- [TEXT BLOCK]

Mario Pezzini is Director of the OECD Development Centre and Special Advisor to the OECD Secretary-General on Development. The opinions expressed and arguments presented herein do not necessarily reflect the official views of the organization and its Member States. You may follow him on Twitter @mariopezzini.
Over the past few decades, we have been witnessing the proliferation of newly emerging countries and non-state actors seeking to buttress their respective roles in international relations. In the face of an increasingly multipolar world, it seems that we stand at the dawn of what many observers have rightly termed a new “tectonic shift.”
For instance, in his recent book The Post-American World (2011), noted American commentator Fareed Zakaria argued that the world has witnessed three strategic shifts in geopolitical power over the past five centuries. The first was the rise of the Western world in the fifteenth century, the second corresponded to the rise of the United States as the dominant global actor, and the third, now taking place, is “the rise of the rest.”
This may not yet be visible in the political and military sense, but it is already manifest in the fact that the world’s economic center of gravity has moved eastwards and southwards, away from advanced and towards emerging economies, in a phenomenon the OECD Development Centre identified back in 2010 as “shifting wealth.”
This structural transformation—which has so far been mainly economic—has affected the global landscape with the emergence of new economic game-changers like China, India, Brazil, and South Africa.
Moreover, nearly four centuries after the signing of the Treaty of Westphalia that established a model of international order created and represented by and for states, we should consider the growing role played by non-state actors. In this context, the institutional structures of multilateral organizations should adjust to reflect more, respond better, and adapt with the newly emerging global landscape. This changing architecture should also be reflected in the way we think about international cooperation for development, most notably in ensuring that we can achieve the United Nations 2030 Agenda for Sustainable Development.
What Does this Change Mean for Us?
The new global landscape brings new expectations. We see this from multiple angles, four of which will be explored below.

- [DATA EXCERPTS]
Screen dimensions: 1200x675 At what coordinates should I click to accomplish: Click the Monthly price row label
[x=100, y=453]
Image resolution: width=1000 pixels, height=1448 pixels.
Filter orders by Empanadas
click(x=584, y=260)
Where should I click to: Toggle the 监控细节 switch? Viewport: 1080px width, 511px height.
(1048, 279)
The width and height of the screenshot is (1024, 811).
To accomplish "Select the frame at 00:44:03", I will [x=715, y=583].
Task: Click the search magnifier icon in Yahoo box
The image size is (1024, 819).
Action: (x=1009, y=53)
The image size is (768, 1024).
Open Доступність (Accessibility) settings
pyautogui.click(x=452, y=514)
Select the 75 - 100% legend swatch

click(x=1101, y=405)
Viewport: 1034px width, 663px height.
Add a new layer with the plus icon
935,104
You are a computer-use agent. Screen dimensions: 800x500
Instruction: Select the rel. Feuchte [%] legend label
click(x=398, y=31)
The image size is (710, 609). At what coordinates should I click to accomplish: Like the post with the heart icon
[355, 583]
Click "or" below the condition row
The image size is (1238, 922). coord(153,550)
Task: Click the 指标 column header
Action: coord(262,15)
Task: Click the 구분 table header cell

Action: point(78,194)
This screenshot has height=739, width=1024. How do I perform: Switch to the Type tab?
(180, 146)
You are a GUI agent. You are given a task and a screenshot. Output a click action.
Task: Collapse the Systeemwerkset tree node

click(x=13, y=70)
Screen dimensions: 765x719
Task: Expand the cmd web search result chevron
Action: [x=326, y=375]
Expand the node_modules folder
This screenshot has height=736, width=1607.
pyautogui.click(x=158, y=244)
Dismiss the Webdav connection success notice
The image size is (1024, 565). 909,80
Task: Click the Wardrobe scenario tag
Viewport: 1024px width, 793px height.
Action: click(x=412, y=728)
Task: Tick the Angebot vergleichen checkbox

- [WHAT TO WORK ON]
**A.** Answer these questions from the text on shifting global power:
(i) In what year did the OECD Development Centre identify the phenomenon it calls "shifting wealth"?
(ii) How many strategic shifts in geopolitical power over the past five centuries does Fareed Zakaria describe?
(iii) Which countries are named as new economic game-changers?
**B.** Summarize the text on shifting global power in two sentences.
Use only the text on shifting global power, not the entries.

- [WRITTEN RESPONSES]
**A.**
(i) 2010
(ii) Three
(iii) China, India, Brazil, and South Africa

**B.** The world is becoming increasingly multipolar as its economic center of gravity moves away from advanced economies and toward emerging ones such as China, India, Brazil, and South Africa, a trend the OECD Development Centre named "shifting wealth" in 2010. Non-state actors are also playing a growing role, and multilateral institutions and international cooperation for development should adapt to this new landscape, including in order to achieve the United Nations 2030 Agenda for Sustainable Development.